*** Opening of GIVEN RECORDS ***

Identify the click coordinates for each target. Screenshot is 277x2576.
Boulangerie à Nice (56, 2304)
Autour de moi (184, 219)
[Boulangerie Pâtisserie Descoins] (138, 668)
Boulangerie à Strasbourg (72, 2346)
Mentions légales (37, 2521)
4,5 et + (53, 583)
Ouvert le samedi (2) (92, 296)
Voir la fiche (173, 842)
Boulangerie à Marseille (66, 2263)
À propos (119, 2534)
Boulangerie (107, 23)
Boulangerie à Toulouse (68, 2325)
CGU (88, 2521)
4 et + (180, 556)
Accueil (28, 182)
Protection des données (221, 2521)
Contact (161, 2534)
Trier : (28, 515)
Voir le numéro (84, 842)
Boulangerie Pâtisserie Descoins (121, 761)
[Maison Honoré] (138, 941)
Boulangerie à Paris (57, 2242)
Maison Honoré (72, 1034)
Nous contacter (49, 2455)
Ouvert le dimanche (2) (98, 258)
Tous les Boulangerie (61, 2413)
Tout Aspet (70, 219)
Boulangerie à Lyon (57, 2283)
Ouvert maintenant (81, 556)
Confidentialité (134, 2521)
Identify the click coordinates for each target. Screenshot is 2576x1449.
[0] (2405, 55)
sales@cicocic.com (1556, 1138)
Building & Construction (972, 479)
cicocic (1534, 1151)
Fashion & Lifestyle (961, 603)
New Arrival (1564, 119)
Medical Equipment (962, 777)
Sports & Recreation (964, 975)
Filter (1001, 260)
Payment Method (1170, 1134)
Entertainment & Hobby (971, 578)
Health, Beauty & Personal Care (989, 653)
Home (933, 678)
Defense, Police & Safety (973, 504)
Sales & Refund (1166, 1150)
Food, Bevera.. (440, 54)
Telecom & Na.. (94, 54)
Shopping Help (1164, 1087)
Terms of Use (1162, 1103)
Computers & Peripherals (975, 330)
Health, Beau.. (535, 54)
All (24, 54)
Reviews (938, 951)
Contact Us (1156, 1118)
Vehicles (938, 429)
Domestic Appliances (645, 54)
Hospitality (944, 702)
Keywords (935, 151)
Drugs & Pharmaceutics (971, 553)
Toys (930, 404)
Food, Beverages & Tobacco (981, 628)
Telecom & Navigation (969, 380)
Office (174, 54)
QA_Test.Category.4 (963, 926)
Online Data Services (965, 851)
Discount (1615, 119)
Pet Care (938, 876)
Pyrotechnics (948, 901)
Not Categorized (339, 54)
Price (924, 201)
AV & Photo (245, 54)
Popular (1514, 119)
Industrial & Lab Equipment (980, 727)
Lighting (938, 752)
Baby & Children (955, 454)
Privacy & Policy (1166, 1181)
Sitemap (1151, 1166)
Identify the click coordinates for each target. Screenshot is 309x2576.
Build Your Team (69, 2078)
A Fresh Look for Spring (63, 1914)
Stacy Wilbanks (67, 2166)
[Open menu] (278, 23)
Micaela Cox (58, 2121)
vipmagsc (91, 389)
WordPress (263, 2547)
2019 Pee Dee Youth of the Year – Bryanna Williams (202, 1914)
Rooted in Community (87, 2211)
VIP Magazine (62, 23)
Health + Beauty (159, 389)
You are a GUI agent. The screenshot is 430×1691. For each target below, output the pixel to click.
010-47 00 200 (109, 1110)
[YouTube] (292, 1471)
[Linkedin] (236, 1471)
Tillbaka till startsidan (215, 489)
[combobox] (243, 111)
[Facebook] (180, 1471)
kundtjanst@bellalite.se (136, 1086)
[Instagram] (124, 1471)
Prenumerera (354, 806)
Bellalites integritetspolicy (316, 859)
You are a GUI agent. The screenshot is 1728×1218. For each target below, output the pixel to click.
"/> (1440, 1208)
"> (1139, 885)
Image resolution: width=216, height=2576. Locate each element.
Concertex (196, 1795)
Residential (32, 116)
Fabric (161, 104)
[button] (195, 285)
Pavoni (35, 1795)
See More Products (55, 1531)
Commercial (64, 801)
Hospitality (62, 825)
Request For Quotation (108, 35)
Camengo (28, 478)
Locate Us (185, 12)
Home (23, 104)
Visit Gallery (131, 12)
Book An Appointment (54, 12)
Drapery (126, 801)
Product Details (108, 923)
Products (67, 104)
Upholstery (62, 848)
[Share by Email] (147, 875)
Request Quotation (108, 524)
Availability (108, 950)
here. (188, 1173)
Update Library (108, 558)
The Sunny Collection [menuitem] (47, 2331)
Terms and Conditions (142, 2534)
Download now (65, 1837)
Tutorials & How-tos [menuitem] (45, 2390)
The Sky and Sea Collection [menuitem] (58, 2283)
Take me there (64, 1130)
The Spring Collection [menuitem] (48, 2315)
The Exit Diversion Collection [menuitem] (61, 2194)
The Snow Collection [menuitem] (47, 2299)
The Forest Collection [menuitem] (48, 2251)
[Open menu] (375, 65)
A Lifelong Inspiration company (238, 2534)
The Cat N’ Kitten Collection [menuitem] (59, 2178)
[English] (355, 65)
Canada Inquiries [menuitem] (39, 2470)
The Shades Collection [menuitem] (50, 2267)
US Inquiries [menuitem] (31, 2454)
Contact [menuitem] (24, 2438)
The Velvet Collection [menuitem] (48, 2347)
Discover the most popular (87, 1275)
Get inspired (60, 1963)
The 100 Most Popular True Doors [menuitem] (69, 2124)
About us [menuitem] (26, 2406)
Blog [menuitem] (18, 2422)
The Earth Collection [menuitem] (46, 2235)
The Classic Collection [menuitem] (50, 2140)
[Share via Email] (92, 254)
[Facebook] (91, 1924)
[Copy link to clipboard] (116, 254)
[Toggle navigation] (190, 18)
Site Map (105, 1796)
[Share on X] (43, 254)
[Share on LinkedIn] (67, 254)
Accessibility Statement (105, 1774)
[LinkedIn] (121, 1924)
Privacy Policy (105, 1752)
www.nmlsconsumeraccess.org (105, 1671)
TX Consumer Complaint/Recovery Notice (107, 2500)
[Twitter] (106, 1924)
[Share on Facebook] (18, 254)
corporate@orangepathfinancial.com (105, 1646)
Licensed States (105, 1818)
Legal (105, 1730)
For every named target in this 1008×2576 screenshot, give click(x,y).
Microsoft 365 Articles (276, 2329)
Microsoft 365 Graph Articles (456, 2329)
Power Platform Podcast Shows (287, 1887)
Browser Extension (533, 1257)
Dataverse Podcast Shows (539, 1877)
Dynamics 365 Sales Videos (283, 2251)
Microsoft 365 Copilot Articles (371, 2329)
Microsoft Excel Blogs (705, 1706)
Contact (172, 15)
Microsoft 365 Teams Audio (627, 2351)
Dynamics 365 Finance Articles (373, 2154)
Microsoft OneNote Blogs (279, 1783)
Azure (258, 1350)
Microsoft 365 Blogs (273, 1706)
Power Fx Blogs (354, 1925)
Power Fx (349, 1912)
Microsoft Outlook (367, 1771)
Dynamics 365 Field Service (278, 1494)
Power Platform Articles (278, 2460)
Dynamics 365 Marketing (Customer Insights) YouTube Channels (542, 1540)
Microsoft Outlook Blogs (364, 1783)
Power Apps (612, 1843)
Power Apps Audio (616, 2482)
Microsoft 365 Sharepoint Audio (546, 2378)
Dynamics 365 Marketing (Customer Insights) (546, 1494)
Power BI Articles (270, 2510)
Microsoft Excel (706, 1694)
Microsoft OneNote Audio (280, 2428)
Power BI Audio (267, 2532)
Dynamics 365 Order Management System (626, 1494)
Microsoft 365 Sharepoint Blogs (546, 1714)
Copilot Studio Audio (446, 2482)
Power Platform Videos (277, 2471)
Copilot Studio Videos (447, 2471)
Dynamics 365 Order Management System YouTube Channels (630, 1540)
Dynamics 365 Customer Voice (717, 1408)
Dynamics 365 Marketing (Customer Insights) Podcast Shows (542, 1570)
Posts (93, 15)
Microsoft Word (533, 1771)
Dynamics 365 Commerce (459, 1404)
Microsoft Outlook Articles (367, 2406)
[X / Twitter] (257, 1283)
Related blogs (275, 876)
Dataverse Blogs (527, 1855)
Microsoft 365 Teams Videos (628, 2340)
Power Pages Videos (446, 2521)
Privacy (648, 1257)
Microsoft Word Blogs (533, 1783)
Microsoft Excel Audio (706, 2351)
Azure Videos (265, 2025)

*** Close of GIVEN RECORDS ***

WORK ORDER — Set the entries down again exactly, beginning with their first line and ending with the line that contains "Home (933, 678)"; omit all other lines.

ANSWER FOR THIS EXERCISE —
Identify the click coordinates for each target. Screenshot is 277x2576.
Boulangerie à Nice (56, 2304)
Autour de moi (184, 219)
[Boulangerie Pâtisserie Descoins] (138, 668)
Boulangerie à Strasbourg (72, 2346)
Mentions légales (37, 2521)
4,5 et + (53, 583)
Ouvert le samedi (2) (92, 296)
Voir la fiche (173, 842)
Boulangerie à Marseille (66, 2263)
À propos (119, 2534)
Boulangerie (107, 23)
Boulangerie à Toulouse (68, 2325)
CGU (88, 2521)
4 et + (180, 556)
Accueil (28, 182)
Protection des données (221, 2521)
Contact (161, 2534)
Trier : (28, 515)
Voir le numéro (84, 842)
Boulangerie Pâtisserie Descoins (121, 761)
[Maison Honoré] (138, 941)
Boulangerie à Paris (57, 2242)
Maison Honoré (72, 1034)
Nous contacter (49, 2455)
Ouvert le dimanche (2) (98, 258)
Tous les Boulangerie (61, 2413)
Tout Aspet (70, 219)
Boulangerie à Lyon (57, 2283)
Ouvert maintenant (81, 556)
Confidentialité (134, 2521)
Identify the click coordinates for each target. Screenshot is 2576x1449.
[0] (2405, 55)
sales@cicocic.com (1556, 1138)
Building & Construction (972, 479)
cicocic (1534, 1151)
Fashion & Lifestyle (961, 603)
New Arrival (1564, 119)
Medical Equipment (962, 777)
Sports & Recreation (964, 975)
Filter (1001, 260)
Payment Method (1170, 1134)
Entertainment & Hobby (971, 578)
Health, Beauty & Personal Care (989, 653)
Home (933, 678)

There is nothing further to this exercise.